Coming back to this question after the update, and giving it some more thought. This can't be done in a standard fashion using 6c or cgo. Especially because the threads are not started by the go runtime, the current implementation would fail. The scheduler would suddenly have a thread under its control that it does not know about; additionally, that thread would be missing some thread-local variables the go runtime uses for managing stacks and some other things. Also, if the go function returns a value (or several) the C code can't access it on the currently supported platforms, as go returns values on the stack (you could access them with assembly though). With these things in mind, I do believe you could still do this using channels. It would require your C code to be a little too intimate with the inner workings of the go runtime, but it would work for a given implementation. While using channels may not be the solution you're looking for, it could possibly fit more nicely with the concepts of Go than callbacks. If your C code reimplemented at least the sending methods in The channel implementation (that code is written for 6c, so it would have to be adapted for gcc most likely, and it calls the go runtime, which we've determined can't be done from a non-go thread), you should be able to lock the channel and push a value to it. The go scheduler can continue to manage it's own threads, but now it can receive data from other threads started in C.

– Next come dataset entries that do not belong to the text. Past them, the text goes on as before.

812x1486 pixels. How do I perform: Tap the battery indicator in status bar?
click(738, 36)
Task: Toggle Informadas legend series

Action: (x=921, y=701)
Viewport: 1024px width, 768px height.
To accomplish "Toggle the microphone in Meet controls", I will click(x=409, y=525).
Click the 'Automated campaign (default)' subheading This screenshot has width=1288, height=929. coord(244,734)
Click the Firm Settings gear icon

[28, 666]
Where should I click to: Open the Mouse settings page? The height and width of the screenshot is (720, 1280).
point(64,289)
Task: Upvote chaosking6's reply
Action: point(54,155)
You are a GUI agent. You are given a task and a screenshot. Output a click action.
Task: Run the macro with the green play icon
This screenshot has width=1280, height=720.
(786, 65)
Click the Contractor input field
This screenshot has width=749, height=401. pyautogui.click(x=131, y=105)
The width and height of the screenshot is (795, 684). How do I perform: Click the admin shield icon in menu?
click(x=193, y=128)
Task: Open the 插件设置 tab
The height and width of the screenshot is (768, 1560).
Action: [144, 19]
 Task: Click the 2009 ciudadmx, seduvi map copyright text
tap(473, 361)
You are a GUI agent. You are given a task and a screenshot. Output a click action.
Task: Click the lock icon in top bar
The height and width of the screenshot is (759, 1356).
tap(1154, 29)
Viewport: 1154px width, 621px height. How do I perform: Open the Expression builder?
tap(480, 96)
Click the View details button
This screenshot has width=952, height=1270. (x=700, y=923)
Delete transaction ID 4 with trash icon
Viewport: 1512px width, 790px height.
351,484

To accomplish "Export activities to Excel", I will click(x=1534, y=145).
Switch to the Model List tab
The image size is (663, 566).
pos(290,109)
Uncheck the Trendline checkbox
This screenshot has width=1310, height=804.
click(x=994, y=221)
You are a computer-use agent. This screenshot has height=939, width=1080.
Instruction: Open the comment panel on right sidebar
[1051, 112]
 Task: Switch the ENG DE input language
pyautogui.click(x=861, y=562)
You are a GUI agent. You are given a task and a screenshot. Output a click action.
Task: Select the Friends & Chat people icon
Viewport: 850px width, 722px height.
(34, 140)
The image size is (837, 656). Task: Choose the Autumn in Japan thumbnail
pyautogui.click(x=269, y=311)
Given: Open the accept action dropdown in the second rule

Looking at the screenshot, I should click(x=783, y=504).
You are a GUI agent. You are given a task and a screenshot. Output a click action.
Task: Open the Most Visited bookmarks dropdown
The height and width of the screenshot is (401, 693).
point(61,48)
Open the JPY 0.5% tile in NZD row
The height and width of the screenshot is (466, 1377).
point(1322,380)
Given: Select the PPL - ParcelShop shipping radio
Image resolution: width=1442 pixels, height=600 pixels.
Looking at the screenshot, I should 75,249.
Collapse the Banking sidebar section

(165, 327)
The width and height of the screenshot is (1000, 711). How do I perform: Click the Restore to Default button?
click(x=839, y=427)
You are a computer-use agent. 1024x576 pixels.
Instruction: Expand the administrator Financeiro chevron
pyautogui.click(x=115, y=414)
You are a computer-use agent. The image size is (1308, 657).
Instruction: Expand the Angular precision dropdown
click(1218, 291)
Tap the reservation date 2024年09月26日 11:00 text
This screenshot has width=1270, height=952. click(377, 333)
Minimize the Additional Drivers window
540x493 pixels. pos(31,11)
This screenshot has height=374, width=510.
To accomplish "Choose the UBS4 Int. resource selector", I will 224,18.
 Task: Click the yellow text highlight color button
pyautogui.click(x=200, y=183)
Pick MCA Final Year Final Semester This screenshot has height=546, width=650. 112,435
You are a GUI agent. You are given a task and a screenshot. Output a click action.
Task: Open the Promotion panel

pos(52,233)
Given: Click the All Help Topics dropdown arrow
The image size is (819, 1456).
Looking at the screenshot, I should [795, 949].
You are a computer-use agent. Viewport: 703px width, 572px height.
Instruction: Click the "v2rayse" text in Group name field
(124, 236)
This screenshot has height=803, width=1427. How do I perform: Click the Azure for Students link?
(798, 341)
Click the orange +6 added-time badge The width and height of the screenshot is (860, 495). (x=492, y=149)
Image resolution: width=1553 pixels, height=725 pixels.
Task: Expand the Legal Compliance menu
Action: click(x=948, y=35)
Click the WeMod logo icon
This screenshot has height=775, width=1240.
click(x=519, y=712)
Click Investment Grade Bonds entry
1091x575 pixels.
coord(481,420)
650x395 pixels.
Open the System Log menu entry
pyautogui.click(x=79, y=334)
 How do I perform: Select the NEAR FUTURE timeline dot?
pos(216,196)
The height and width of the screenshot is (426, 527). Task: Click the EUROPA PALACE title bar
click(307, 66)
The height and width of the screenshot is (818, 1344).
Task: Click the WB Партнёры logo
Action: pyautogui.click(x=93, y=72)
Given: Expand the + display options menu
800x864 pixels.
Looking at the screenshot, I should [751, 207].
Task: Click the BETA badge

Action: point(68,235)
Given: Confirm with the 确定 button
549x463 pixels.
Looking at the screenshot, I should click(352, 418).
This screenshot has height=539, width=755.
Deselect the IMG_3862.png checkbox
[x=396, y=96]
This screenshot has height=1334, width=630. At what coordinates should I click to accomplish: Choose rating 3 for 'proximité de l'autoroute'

Admittedly, it's a hack; I haven't looked close enough, but it would probably take a few other hacks to get it working (I believe the channels themselves maintain a list of the goroutines that are waiting on them [EDIT: confirmed: runtime·ready(gp);], so you'd need something in your go code to wake up the receiving channel or to warranty the go code won't receive on the channel until you've already pushed a value). However, I can't see any reason this can't work, whereas there are definite reasons that running code generated by 6g on a thread created in C can't.

My original answer still holds though: barring an addition to the language or runtime, this can't yet be done the way you'd like (I'd love to be proven wrong here).


You can do this, but the solution is relatively slow (about 22µs per call on my machine). The answer is for the C code to use C thread primitives to communicate with another goroutine that will actually run the callback.

I have created a Go package that provides this functionality: rog-go.googlecode.com/hg/exp/callback. There is an example package demonstrating its use here. The example demonstrates a call back to an arbitrary Go closure from a thread created outside of the Go runtime. Another example is here. This demonstrates a typical C callback interface and layers a Go callback on top of it.

To try out the first example:

goinstall rog-go.googlecode.com/hg/exp/example/looper
cd $GOROOT/src/pkg/rog-go.googlecode.com/hg/exp/example/looper

To try out the second example:

goinstall rog-go.googlecode.com/hg/exp/example/event
cd $GOROOT/src/pkg/rog-go.googlecode.com/hg/exp/example/event

Both examples assume that pthreads are available. Of course, this is just a stop-gap measure until cgo is fixed, but the technique for calling arbitrary Go closures in a C callback will be applicable even then.

Here is the documentation for the callback package:


package callback
import "rog-go.googlecode.com/hg/exp/callback"


var Func = callbackFunc

Func holds a pointer to the C callback function. When called, it calls the provided function f in a a Go context with the given argument.

It can be used by first converting it to a function pointer and then calling from C. Here is an example that sets up the callback function:

//static void (*callback)(void (*f)(void*), void *arg);
//void setCallback(void *c){
//  callback = c;
import "C"
import "rog-go.googlecode.com/hg/exp/callback"

func init() {


You can find a real-world application of rog's callback package in these bindings for the PortAudio audio I/O library: http://code.google.com/p/portaudio-go/. Might make it easier to understand..

(Thanks for implementing that, rog. It's just what I needed!)